09:30 - 11:00
Sat-PS7
Chair/s:
Agnieszka Tymula
Room: Floor 2, Edifer
Arif Anindita - Time Preference and Fertility: A Causal Evidence from Indonesia
Ferdinand Vieider - Noisy coding of time and discounting for money
Agnieszka Tymula - Quasi-hyperbolic present bias: a meta-analysis
Time Preference and Fertility: A Causal Evidence from Indonesia
Arif Anindita
University of Insubria, Italy
Children can be seen as investments as future insurance during retirement. Raising children is not free. There is a cost to having children such as the cost of education and child-related expenditure). Thus, the family should consider the present cost and future benefits of having children. This brings us to the inquiry about the relationship between patience (delay current consumption for future consumption) and fertility. If a family is more patient, the more children they want to have since their belief about future benefits is higher than the total cost of raising children. Current literature shows there is a relationship between patience and fertility. However, they do not provide causality. The main issue of getting the causality is reverse causality.
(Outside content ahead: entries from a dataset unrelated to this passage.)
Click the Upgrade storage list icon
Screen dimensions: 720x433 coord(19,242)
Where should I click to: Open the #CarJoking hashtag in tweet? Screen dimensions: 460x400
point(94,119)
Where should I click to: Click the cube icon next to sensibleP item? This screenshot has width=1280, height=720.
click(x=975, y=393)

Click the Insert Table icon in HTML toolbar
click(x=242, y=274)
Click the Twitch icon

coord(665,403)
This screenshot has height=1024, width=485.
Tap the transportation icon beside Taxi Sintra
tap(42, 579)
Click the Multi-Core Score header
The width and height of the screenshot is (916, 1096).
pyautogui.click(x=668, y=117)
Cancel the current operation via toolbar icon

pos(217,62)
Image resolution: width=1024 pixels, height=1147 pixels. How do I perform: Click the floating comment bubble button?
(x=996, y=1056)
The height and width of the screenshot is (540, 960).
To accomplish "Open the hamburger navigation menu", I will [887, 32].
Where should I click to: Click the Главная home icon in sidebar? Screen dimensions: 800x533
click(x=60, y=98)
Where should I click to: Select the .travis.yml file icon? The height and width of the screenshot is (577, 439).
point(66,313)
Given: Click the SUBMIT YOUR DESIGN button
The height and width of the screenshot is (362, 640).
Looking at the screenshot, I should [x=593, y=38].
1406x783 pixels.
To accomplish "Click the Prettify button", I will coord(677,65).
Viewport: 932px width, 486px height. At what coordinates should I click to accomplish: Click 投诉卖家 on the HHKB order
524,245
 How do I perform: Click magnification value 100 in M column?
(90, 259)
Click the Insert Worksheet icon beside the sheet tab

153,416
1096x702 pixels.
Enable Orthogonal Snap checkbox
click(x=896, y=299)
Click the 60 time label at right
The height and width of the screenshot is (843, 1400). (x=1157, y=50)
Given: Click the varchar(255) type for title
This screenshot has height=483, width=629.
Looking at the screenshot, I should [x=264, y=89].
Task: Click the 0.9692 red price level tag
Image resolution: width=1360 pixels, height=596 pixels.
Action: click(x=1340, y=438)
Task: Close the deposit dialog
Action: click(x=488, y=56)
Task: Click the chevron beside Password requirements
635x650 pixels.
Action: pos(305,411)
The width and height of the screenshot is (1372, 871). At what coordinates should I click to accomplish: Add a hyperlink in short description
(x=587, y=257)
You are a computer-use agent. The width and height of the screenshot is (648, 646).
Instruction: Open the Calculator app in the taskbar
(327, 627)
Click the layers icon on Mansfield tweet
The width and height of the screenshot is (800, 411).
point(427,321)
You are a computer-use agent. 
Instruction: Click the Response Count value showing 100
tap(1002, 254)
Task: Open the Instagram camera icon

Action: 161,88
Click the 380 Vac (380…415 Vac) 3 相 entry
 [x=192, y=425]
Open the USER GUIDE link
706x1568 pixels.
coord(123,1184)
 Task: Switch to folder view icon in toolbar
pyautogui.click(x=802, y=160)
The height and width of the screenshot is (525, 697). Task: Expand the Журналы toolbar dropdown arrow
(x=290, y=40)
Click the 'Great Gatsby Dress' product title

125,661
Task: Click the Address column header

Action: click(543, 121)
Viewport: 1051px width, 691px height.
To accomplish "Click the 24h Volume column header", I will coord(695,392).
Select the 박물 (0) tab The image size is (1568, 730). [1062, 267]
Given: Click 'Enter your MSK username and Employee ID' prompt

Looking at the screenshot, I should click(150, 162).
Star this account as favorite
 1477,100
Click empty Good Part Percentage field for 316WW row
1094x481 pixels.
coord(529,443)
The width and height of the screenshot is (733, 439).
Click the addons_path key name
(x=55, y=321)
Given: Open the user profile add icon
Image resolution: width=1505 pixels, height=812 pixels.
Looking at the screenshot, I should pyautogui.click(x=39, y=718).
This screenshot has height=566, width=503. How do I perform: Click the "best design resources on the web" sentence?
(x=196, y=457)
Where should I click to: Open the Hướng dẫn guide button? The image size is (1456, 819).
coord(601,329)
Patience not only affects the preference to have more children. The desire to add more children induces people to be more patient. There is a way to solve it by conducting a lab experiment. However, the result cannot be generalized for the general population. Our analysis uses Indonesia -a large, populous Muslim country- national representative survey dataset to analyze the effect. The survey conducted an experiment on the field for observing behavioral attitudes including patience. The treatment group gets a set of questions about time preference using 5 years period before answering a set of questions about time preference using 1 year period. We call it the familiarity effect that has been discussed in psychology literature. Using a randomized treatment status, we found a familiarity effect of the game on patience. We employ the status of the treatment as an instrumental variable to predict the degree of patience. The sample in our study is married women of reproductive age. Our analysis provides a piece of evidence that there is a positive impact of patience on women's preference to have more children. The effect is driven by an increasing preference to have more male children. 2.5 standard deviation point increase in the degree of patience, increase women's preference to have 1 additional son. The effect is tripled in rural areas. We find no effect of patience on the preference to have more daughters.